Three other options that haven't been mentioned.
OPTION A:
- start Camino de Madrid and then cross to Levante (1 or max. 2 days stages between them),
- once you finish Levante in Zamora there is one option to continue on VdlP to Astorga (see option C) OR:
1.) from Zamora turn left on VdlP Portugues via Verin (connects to Sanabres),
2.) in Granja de Moreruela turn left on Sanabres,
2a.) sub-option if you turn on Sanabres: In A Gudina you can again go via Verin, connect with option 1.) in Ourense.

OPTION B:
- Camino de Madrid (to Sahagun),
- Camino Frances (to Ponferrada),
- Camino de Invierno (to A Laxe),
- Camino Sanabres.

OPTION C:
- start Camino de Madrid,
- cross to Sureste (almost the same as connection with Levante),
- walk to Benavente and continue on original VdlP to Astorga,
- from there again two options:
1.) continue on Frances or
2.) veer left on Invierno in Ponferrada.

Sooo many options in that part of Spain.
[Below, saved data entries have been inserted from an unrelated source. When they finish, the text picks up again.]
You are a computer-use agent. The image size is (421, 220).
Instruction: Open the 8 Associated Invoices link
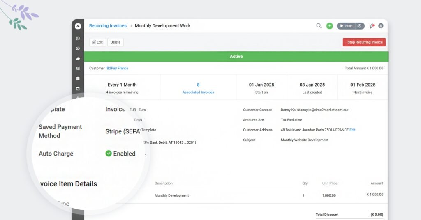[198, 88]
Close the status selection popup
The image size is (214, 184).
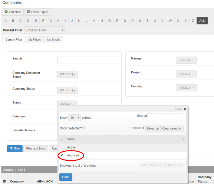click(x=180, y=109)
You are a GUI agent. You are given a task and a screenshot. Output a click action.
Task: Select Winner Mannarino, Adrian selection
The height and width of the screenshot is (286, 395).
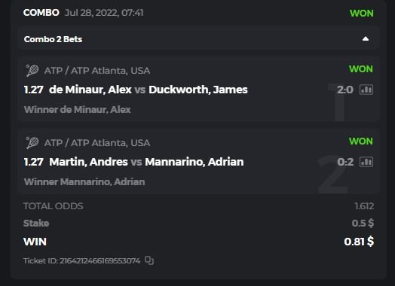click(84, 181)
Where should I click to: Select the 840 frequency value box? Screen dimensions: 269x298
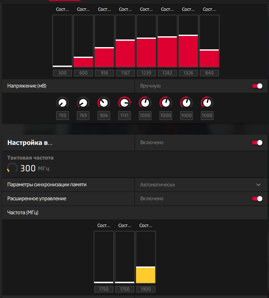(209, 73)
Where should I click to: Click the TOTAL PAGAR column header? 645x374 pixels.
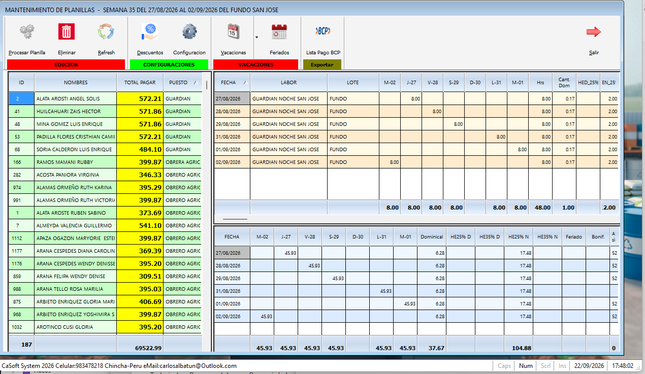click(x=140, y=82)
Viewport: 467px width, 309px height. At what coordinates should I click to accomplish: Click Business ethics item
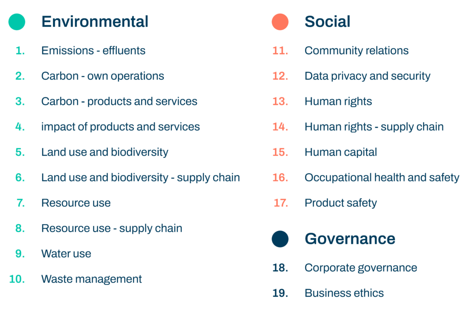344,293
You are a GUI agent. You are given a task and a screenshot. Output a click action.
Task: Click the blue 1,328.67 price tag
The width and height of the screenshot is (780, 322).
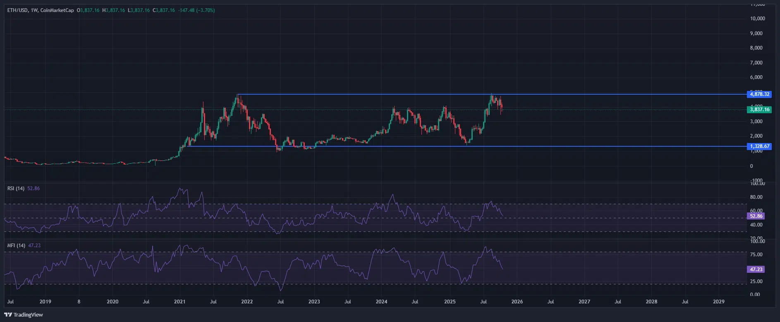point(759,146)
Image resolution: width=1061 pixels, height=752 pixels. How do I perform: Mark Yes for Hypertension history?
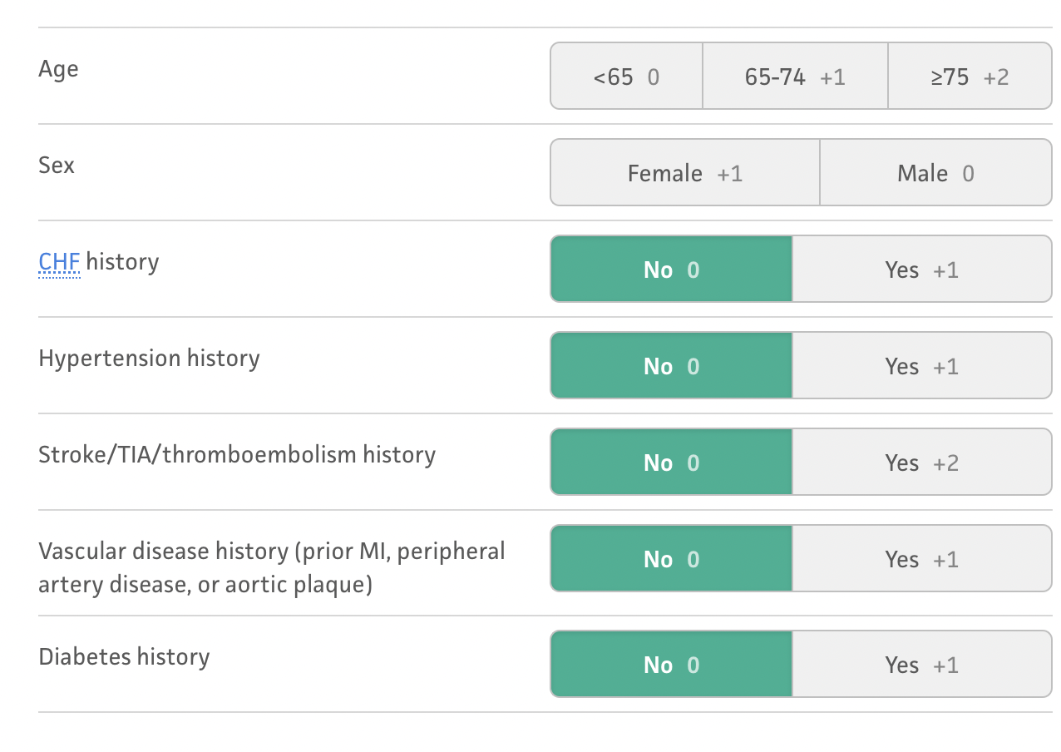[921, 366]
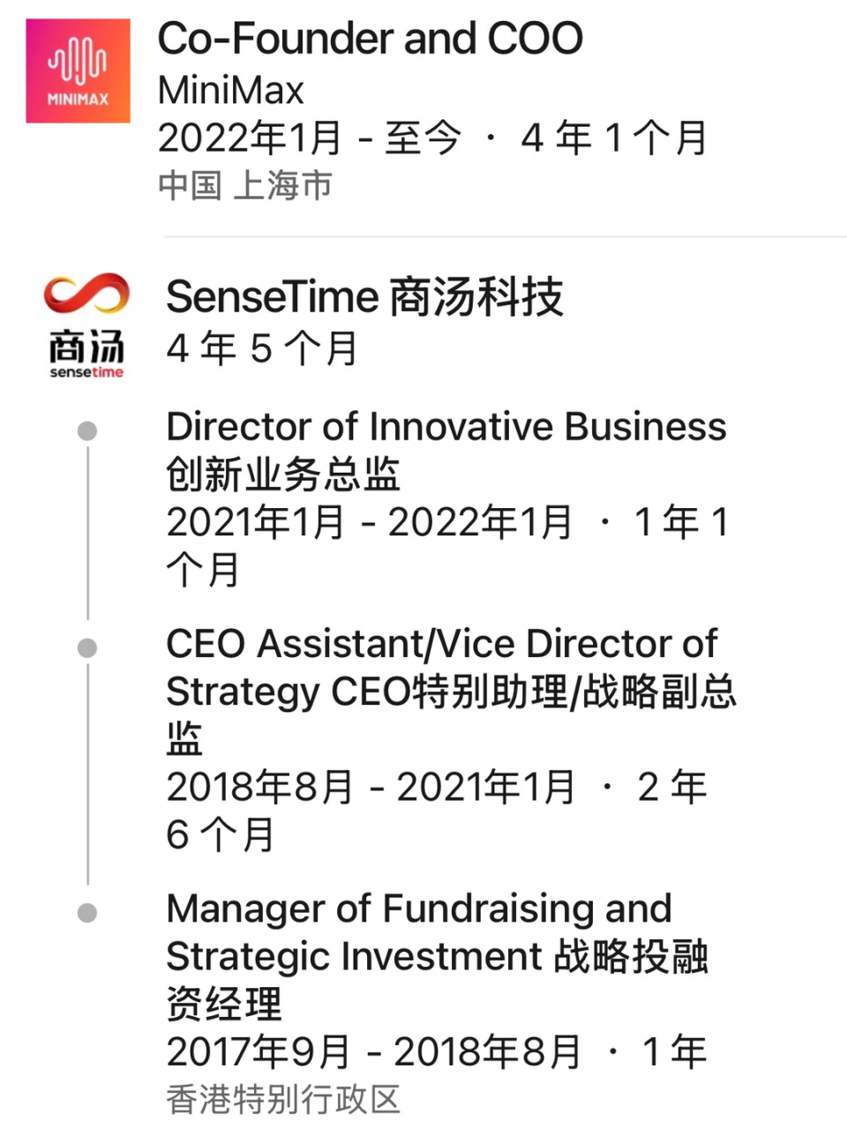The width and height of the screenshot is (847, 1129).
Task: Click the 中国 上海市 location text
Action: [244, 185]
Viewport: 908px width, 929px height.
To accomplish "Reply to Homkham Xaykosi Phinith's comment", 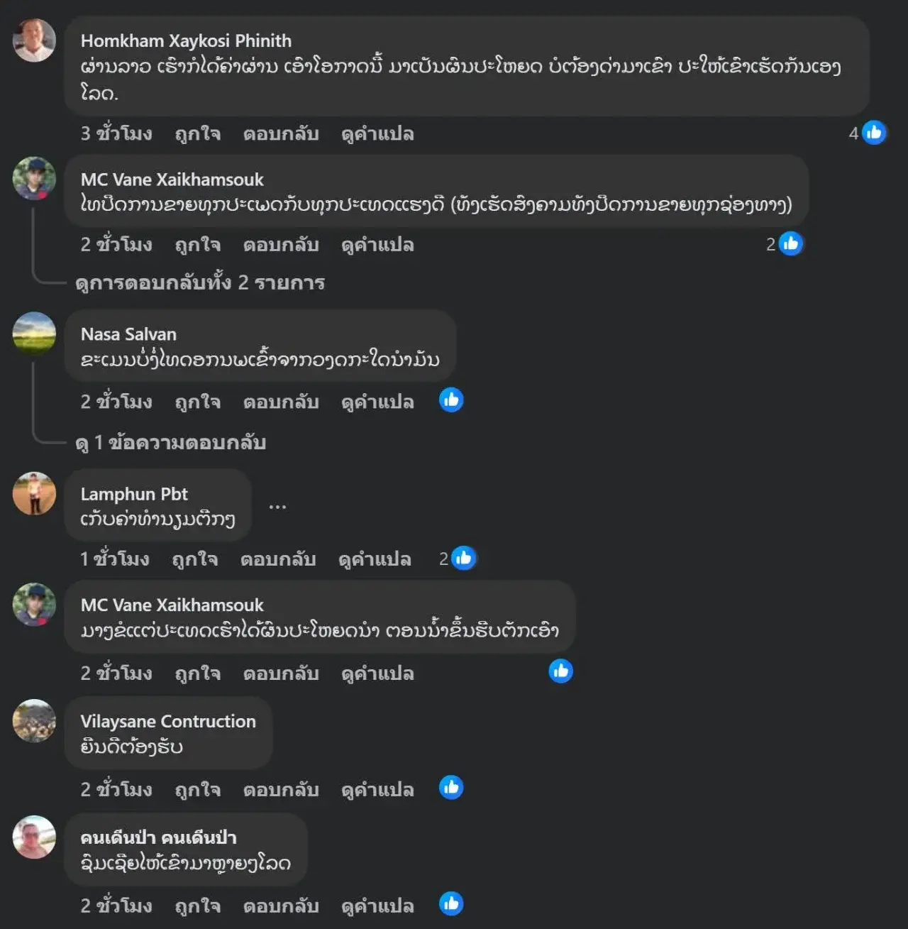I will (281, 134).
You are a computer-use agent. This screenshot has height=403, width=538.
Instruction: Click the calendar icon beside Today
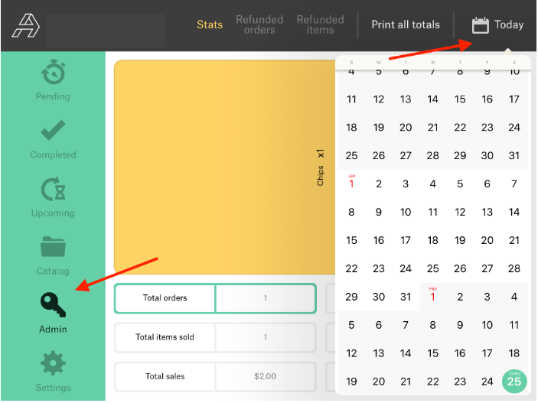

Hope it will be a sweet decision for you ;)
 

KinkyOne

Veteran Member
Camino(s) past & future
I'am not perfect, but I'm always myself!!!
Gosh @KinkyOne You are getting positively German! :p But good suggestions :) Buen Camino, SY
Well, more than just a few decades after most of Slovenians living in Austro-Hungarian Monarchy must have had some influence don't you think? ;)
But wait till I visit you in Santiago. Then Slavic/Balkanic influences might come out :p
 

gittiharre

Veteran Member
Camino(s) past & future
CF Austria Czech Le Puy Geneva RLS V. Jacobi V. Regia V. Baltica/Scandinavica Porto Muxia
Three other options that haven't been mentioned.
OPTION A:
- start Camino de Madrid and then cross to Levante (1 or max. 2 days stages between them),
- once you finish Levante in Zamora there is one option to continue on VdlP to Astorga (see option C) OR:
1.) from Zamora turn left on VdlP Portugues via Verin (connects to Sanabres),
2.) in Granja de Moreruela turn left on Sanabres,
2a.) sub-option if you turn on Sanabres: In A Gudina you can again go via Verin, connect with option 1.) in Ourense.

OPTION B:
- Camino de Madrid (to Sahagun),
- Camino Frances (to Ponferrada),
- Camino de Invierno (to A Laxe),
- Camino Sanabres.

OPTION C:
- start Camino de Madrid,
- cross to Sureste (almost the same as connection with Levante),
- walk to Benavente and continue on original VdlP to Astorga,
- from there again two options:
1.) continue on Frances or
2.) veer left on Invierno in Ponferrada.

Sooo many options in that part of Spain. Hope it will be a sweet decision for you ;)
I see the need for further research! Such amazing options. Thank you.